----- Data under study

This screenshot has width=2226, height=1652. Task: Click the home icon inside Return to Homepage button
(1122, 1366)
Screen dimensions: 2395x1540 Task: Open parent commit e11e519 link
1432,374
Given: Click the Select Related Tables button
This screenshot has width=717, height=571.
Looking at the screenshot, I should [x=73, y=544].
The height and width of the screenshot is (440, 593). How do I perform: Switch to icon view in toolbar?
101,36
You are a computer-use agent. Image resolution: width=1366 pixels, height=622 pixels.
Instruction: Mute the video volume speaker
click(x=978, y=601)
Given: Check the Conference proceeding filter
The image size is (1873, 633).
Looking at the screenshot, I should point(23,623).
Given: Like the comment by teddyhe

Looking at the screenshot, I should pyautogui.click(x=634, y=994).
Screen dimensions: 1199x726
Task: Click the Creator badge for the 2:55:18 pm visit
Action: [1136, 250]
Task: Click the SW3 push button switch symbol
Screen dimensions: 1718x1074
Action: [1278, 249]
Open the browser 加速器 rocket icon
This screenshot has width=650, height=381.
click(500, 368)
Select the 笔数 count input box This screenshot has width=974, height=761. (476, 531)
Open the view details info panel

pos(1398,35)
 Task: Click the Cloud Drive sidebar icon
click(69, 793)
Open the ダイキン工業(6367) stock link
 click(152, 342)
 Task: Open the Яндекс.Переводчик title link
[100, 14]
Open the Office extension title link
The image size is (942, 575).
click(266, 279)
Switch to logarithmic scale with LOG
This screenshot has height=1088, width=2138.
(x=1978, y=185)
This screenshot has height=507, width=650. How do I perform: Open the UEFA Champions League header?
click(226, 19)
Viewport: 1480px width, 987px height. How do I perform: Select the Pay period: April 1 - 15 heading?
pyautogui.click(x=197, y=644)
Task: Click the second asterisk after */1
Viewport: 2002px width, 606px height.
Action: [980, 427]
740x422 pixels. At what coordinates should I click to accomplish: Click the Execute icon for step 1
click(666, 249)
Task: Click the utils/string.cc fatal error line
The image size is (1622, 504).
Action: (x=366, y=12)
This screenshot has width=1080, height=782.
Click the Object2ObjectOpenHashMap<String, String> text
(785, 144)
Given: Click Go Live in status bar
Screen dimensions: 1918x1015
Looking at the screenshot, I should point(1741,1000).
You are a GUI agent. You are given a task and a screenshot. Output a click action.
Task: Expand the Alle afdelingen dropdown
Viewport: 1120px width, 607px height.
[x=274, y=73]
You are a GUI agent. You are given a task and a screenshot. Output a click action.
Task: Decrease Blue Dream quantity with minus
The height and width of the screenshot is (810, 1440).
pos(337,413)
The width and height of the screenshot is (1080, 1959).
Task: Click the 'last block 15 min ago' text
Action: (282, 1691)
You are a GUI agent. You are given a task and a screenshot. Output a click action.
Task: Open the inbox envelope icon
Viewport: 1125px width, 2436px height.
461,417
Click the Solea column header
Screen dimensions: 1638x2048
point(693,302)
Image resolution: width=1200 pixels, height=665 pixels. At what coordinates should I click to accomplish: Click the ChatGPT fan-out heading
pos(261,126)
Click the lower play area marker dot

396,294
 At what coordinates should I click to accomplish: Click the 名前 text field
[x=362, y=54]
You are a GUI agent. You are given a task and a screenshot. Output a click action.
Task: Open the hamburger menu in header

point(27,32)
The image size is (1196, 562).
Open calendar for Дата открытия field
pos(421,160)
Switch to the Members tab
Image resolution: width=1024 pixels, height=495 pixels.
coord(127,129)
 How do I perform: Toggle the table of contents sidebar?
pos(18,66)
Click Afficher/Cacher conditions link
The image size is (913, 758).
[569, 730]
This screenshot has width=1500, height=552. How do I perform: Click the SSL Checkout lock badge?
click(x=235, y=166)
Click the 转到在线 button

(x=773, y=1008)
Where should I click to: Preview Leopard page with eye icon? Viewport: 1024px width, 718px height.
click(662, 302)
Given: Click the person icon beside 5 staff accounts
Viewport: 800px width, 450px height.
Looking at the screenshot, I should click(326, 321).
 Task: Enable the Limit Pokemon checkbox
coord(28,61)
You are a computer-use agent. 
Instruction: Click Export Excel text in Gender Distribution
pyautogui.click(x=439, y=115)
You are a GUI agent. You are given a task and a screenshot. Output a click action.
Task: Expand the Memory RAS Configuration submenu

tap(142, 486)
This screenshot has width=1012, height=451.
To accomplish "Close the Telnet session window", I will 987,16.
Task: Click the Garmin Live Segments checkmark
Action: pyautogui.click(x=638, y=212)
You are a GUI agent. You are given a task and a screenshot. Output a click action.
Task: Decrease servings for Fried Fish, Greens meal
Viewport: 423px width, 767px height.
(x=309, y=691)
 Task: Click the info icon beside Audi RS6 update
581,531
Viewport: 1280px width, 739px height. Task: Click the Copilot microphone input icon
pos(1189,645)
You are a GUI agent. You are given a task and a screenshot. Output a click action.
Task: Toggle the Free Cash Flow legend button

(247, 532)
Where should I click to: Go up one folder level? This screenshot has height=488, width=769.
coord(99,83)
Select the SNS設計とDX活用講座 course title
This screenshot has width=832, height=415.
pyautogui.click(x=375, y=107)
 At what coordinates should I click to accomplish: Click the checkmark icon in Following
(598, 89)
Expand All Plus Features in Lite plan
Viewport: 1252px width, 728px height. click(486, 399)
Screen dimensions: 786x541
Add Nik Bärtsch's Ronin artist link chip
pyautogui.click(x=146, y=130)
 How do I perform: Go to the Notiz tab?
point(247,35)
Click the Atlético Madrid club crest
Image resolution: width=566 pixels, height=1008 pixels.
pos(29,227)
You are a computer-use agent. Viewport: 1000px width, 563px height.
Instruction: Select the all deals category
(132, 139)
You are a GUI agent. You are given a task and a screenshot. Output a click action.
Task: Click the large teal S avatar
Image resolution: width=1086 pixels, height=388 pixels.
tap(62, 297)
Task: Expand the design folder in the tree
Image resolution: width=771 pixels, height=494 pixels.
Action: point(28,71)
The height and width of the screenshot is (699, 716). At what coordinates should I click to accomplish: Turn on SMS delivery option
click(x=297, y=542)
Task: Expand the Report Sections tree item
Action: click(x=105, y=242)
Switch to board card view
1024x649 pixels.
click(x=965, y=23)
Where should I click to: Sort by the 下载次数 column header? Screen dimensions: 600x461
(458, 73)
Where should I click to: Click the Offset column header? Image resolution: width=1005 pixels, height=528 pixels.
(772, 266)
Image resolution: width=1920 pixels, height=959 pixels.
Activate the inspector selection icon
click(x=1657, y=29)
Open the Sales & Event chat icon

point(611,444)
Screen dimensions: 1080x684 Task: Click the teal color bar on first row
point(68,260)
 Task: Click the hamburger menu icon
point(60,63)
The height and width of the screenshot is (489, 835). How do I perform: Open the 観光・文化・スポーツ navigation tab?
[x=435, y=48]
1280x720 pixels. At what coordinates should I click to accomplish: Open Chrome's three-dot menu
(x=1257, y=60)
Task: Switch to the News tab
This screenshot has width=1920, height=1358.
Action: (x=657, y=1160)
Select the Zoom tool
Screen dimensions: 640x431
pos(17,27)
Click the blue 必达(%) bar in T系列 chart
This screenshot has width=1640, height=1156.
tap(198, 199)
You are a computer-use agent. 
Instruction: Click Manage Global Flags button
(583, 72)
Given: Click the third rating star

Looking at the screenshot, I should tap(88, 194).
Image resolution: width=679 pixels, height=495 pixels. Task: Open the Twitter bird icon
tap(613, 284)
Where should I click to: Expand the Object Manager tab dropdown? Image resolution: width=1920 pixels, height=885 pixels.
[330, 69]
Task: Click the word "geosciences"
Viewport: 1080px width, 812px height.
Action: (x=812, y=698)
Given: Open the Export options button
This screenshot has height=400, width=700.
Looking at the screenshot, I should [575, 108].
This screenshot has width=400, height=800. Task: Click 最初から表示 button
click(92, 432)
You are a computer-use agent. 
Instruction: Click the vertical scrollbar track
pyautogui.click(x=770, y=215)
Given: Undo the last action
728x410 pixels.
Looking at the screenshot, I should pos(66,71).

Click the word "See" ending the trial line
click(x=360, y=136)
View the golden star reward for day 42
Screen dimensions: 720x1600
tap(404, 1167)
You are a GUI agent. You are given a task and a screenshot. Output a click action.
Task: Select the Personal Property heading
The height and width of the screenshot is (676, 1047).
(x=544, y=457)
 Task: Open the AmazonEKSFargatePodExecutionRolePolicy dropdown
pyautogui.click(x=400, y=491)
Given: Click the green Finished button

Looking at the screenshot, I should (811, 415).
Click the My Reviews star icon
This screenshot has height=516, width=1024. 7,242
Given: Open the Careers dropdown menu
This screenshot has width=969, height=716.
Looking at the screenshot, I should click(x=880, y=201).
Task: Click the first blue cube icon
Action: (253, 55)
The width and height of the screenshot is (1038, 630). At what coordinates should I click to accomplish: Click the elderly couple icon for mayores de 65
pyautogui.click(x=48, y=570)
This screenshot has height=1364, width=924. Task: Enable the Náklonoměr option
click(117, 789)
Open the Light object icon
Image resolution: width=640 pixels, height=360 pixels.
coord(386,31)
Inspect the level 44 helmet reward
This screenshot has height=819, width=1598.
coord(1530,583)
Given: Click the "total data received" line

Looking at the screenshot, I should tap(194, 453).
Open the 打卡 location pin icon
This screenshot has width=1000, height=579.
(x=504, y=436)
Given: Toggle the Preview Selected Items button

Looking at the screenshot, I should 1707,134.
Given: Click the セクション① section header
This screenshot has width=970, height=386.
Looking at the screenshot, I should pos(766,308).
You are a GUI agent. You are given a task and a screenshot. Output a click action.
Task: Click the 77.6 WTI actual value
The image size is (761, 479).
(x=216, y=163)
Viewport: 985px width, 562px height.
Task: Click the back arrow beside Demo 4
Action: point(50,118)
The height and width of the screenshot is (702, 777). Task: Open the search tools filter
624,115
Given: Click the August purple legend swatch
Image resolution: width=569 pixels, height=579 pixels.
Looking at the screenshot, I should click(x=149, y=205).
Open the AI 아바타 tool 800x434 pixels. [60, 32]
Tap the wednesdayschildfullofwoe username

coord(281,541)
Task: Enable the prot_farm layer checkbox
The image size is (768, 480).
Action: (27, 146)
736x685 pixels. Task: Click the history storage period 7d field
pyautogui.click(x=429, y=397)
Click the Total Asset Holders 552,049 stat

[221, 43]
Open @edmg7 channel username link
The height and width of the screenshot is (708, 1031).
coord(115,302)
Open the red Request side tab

----------

■ **Goal of the exercise**
What are the lines above, starting at the one with "Task: Click the hamburger menu icon" and ending at the one with "Click the blue 必达(%) bar in T系列 chart"? Give them again exactly, and only them.

■ **Task answer**
 Task: Click the hamburger menu icon
point(60,63)
The height and width of the screenshot is (489, 835). How do I perform: Open the 観光・文化・スポーツ navigation tab?
[x=435, y=48]
1280x720 pixels. At what coordinates should I click to accomplish: Open Chrome's three-dot menu
(x=1257, y=60)
Task: Switch to the News tab
This screenshot has width=1920, height=1358.
Action: (x=657, y=1160)
Select the Zoom tool
Screen dimensions: 640x431
pos(17,27)
Click the blue 必达(%) bar in T系列 chart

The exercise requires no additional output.